The afternoon sun hung low over the harbor, turning the water into liquid gold and casting long shadows across the weathered planks of the pier. It was one of those perfect coastal days that draws people outdoors—warm but not hot, with a gentle breeze carrying the salt-sweet smell of the ocean and just enough cloud cover to make the sky interesting. Families were scattered along the beach, children building sandcastles that would be claimed by the tide, couples walking hand-in-hand along the shoreline, elderly folks sitting on benches with ice cream cones melting slowly in the heat.
The town of Crescent Bay had always been like this—sleepy, predictable, the kind of place where nothing much happened and people liked it that way.

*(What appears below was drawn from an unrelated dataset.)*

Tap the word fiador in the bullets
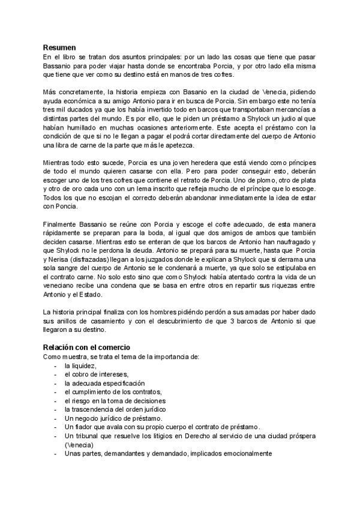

The most excitement anyone usually experienced was when the local restaurant ran out of clam chowder on a busy weekend, or when someone spotted a seal playing in the waves near the rocks. It was a town that prided itself on being unremarkable, where the rhythm of life moved with the tides and the seasons, and where everyone knew everyone else’s business because there simply wasn’t that much business to know.
Which is why what happened that Tuesday afternoon would be talked about for years afterward, recounted in hushed voices at the harbor-side bar, debated by locals who couldn’t agree on the details, and embellished with each retelling until the truth became indistinguishable from legend.
It started with a commotion near the commercial pier—the one the tourists usually avoided because it smelled like fish guts and diesel fuel, where the working boats docked and the real fishermen did their business away from the recreational sailors and weekend warriors. A cluster of men were gathered around the hydraulic winch, their voices raised in excitement, gesturing wildly at something in the water.
“Holy mother of—” One of them, a grizzled fisherman named Jack Morrison who’d been working these waters for forty years, stood with his mouth hanging open, his weathered face slack with disbelief. “In all my years, I’ve never seen anything like this.”
“Pull it up! Pull it up!” his partner Carlos was shouting, operating the winch controls with shaking hands. The motor groaned under the strain, the cable going taut, water streaming off it as it emerged from the depths.
Within minutes, the word had spread along the beach with that peculiar speed that news travels in small towns. People started gravitating toward the pier, curious about what could generate such excitement from men who’d seen everything the ocean had to offer. Beachgoers abandoned their towels, parents scooped up protesting children, teenagers paused mid-conversation and headed toward the growing crowd.
“What is it?” someone called out as they approached.
“They’ve caught something huge!” another voice answered. “Something they’ve never seen before!”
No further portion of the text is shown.